(MATERIAL PROVIDED)

## begin

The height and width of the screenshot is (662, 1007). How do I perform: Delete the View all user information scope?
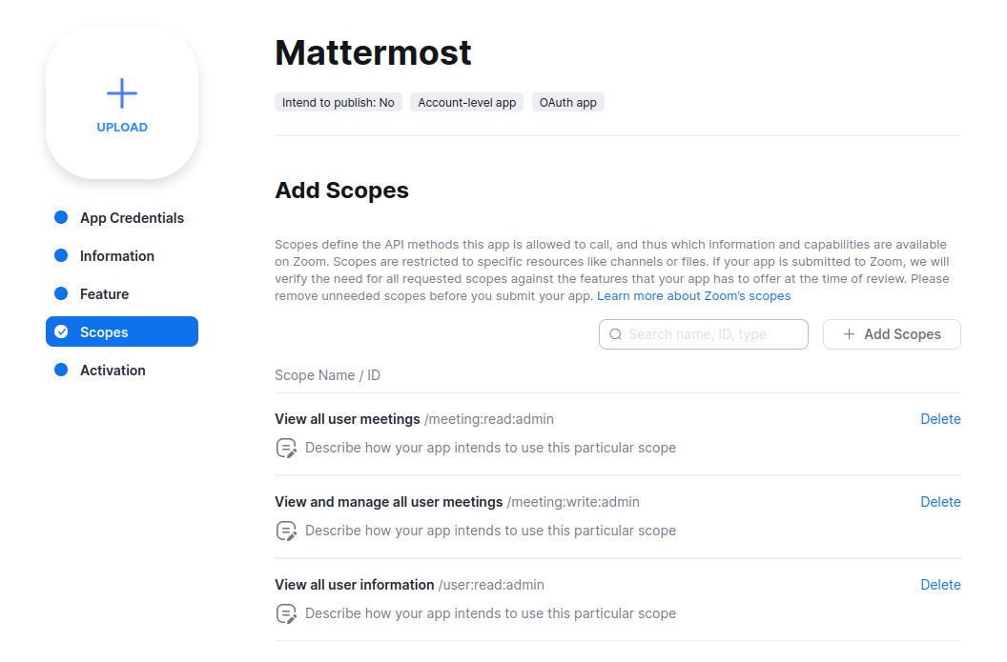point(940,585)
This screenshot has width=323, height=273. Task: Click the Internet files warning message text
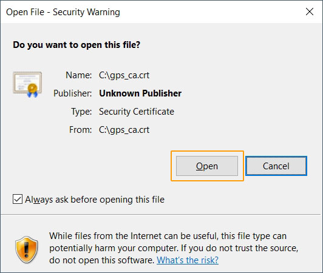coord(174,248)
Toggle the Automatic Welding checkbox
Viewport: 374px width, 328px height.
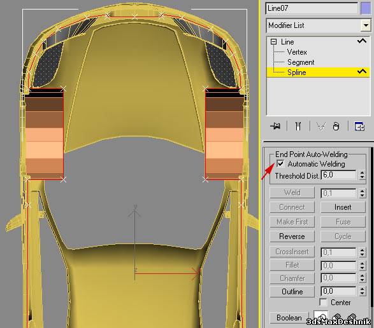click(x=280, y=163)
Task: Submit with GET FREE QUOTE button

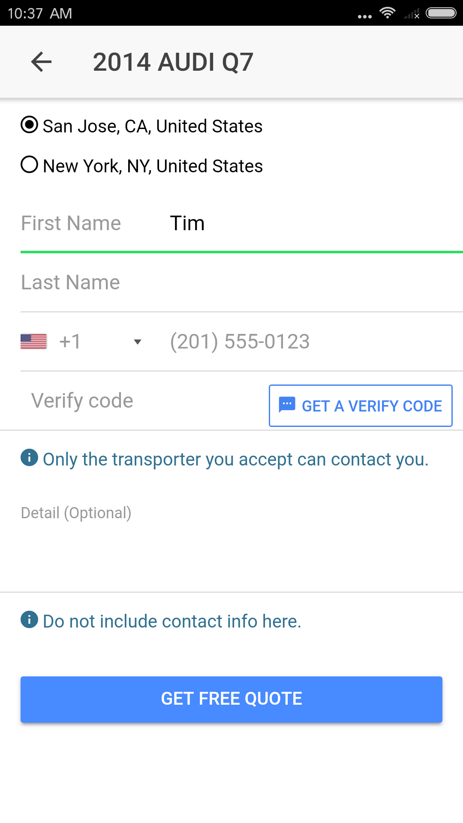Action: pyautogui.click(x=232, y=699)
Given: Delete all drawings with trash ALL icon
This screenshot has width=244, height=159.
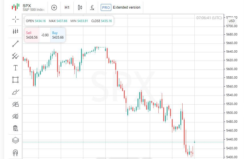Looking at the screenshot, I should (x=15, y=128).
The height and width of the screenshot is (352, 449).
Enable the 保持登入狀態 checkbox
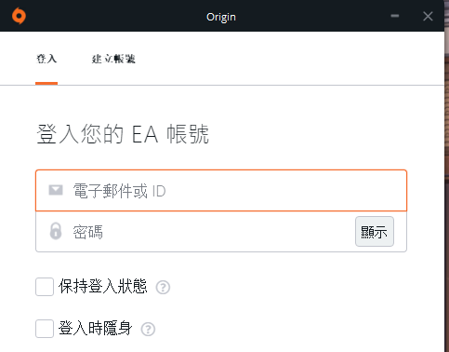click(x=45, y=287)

## end

(WORK TO COMPLETE) Return every line of the listing above verbatim, leaving the pictures out of your answer.

(ANSWER)
The height and width of the screenshot is (662, 1007). How do I perform: Delete the View all user information scope?
point(940,585)
This screenshot has width=323, height=273. Task: Click the Internet files warning message text
coord(174,248)
Toggle the Automatic Welding checkbox
Viewport: 374px width, 328px height.
click(x=280, y=163)
Task: Submit with GET FREE QUOTE button

Action: pyautogui.click(x=232, y=699)
Given: Delete all drawings with trash ALL icon
This screenshot has width=244, height=159.
Looking at the screenshot, I should (x=15, y=128).
The height and width of the screenshot is (352, 449).
Enable the 保持登入狀態 checkbox
click(x=45, y=287)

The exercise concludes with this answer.